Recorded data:
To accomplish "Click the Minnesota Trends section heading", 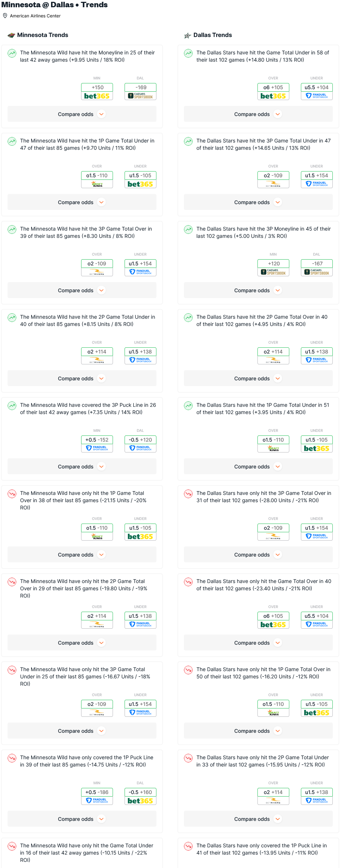I will click(x=42, y=35).
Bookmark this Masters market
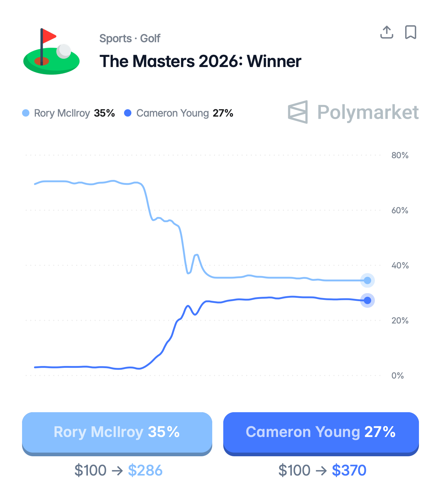The height and width of the screenshot is (504, 441). coord(410,32)

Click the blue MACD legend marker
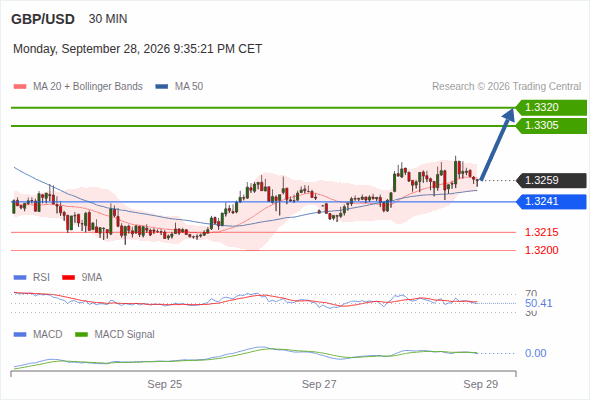[20, 335]
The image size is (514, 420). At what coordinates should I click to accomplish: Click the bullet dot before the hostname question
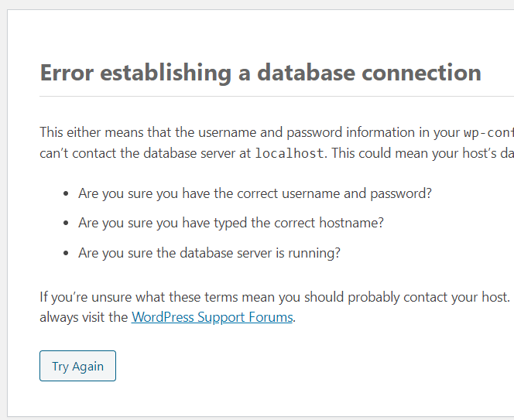(65, 223)
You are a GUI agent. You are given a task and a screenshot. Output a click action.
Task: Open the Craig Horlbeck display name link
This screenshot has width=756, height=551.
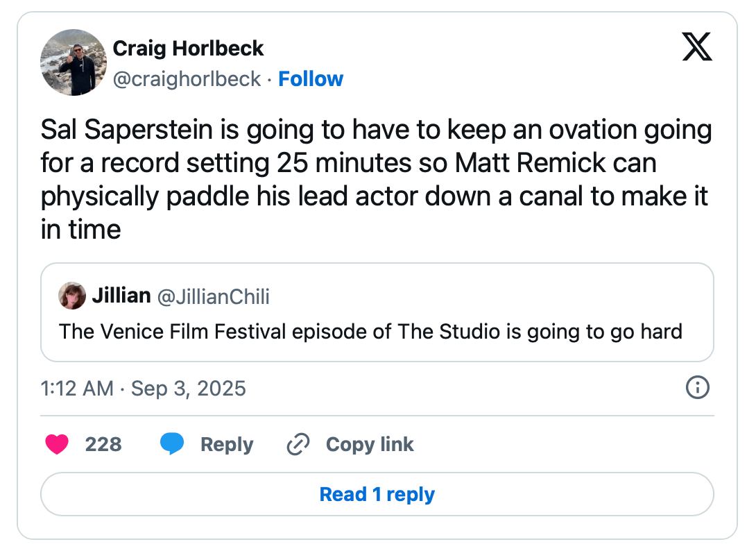[188, 49]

Your goal:
Starting with the line that contains "You are a GUI", print every line through the end of the data exactly as written; omit all pictures and add nothing else.

Written response:
You are a GUI agent. You are given a task and a screenshot. Output a click action.
Task: Open the Craig Horlbeck display name link
This screenshot has width=756, height=551.
[188, 49]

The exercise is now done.